Robotik und Internet of Things (IoT), wie beispielsweise RFID, machen es möglich, dass Lohnkostenunterschiede zwischen den Kontinenten zunehmend irrelevant werden, durch Prozessautomatisierungen und Einsparungen von Logistikkosten. Zudem ermöglichen sie, eine Stärke deutscher Unternehmen auszubauen: Qualität. Microservices, Web-Technologie und Cloud-Plattformen ermöglichen die Flexibilität, die Europa nun braucht. Verschiedene Systeme und Unternehmen können innerhalb kürzester Zeit miteinander zu integrierten Systemen verbunden werden. Und die Einzelinteressen müssen zunehmend den Interessen Mehrerer weichen. Die Zeit der starren Monolithen ist vorbei.

Für die Politik bedeutet es, die längst überfällige massive Ausrichtung der Förderung auf Innovationen der Digitalwirtschaft voranzutreiben. Das kann in Deutschland nur gelingen, wenn einerseits der stark vertretene Mittelstand bei den Fördervorhaben mehr Berücksichtigung bekommt. Und andererseits die Anwendungsunternehmen jetzt befähigt werden, bereits vorhandene Lösungen zügig nutzen zu können.
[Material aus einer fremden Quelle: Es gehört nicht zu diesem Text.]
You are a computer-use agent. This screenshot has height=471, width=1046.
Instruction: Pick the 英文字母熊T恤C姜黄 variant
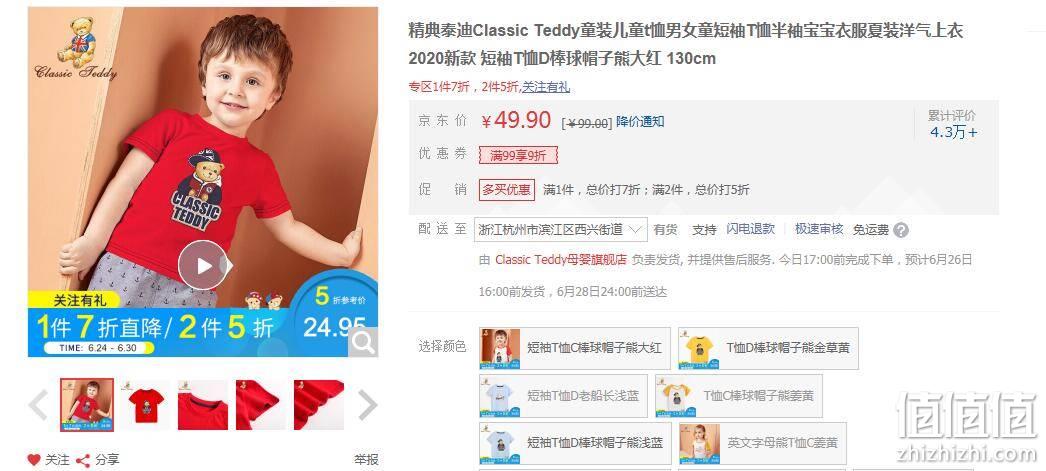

Der BITMi mit seinen Unternehmen hat hier ein umfassendes Knowhow und kann die entsprechenden Anregungen geben, wie die nachfolgenden Beispiele zeigen:

  • Cloud-Plattformen auf Basis von Microservices und Web-APIs und mit sofortigem Datenaustausch in der Lieferkette ohne langjährige Integration;
  • Einfache und zuverlässige Integrationen von neuen Supply Chains und Nutzung von IoT zur Fehlervermeidung statt Fehlerbehebung in Lieferketten, mit Einbindung der Lieferanten, Produktionsstätten, Logistikern und dezentralen Lagern;
  • „Collaborative Planning, Forecasting and Replenishment“-Lösungen, damit Lieferant, Logistiker und Kunde SOFORT und automatisiert die Bestände und Entnahmen sehen können, kombiniert mit dahinter geschalteten intelligenten Bestandshaltungsalgorithmen;
  • RFID-unterstützte Lösungen für reale Omnichannel-Prozesse, die die Kapitalbindung durch die Nutzung aller Bestände im Unternehmen drastisch reduzieren und Probleme und Chancen im Absatz realtime transparent machen;
  • Kundenerlebnis statt nur Verkauf, d.h. Nutzung innovativer Lösungen im Handel wie Selfcheckout, RFID, verlängerte Ladentheke und damit zu erreichen, die Kunden im stationären Handel zu halten und gleichzeitig durch die richtigen Informationen noch die richtigen Produkte zum richtigen Zeitpunkt zur Verfügung zu stellen.

Die Liste dieser bereits vorhandenen Lösungen ließe sich beliebig fortsetzen. Wenn also die Krise ein Gutes hätte, so wäre es, diese Chance zu nutzen, unsere Digitalisierung vom Kopf auf die Füße zu stellen und in eine wirtschaftliche und nachhaltige Richtung zu lenken.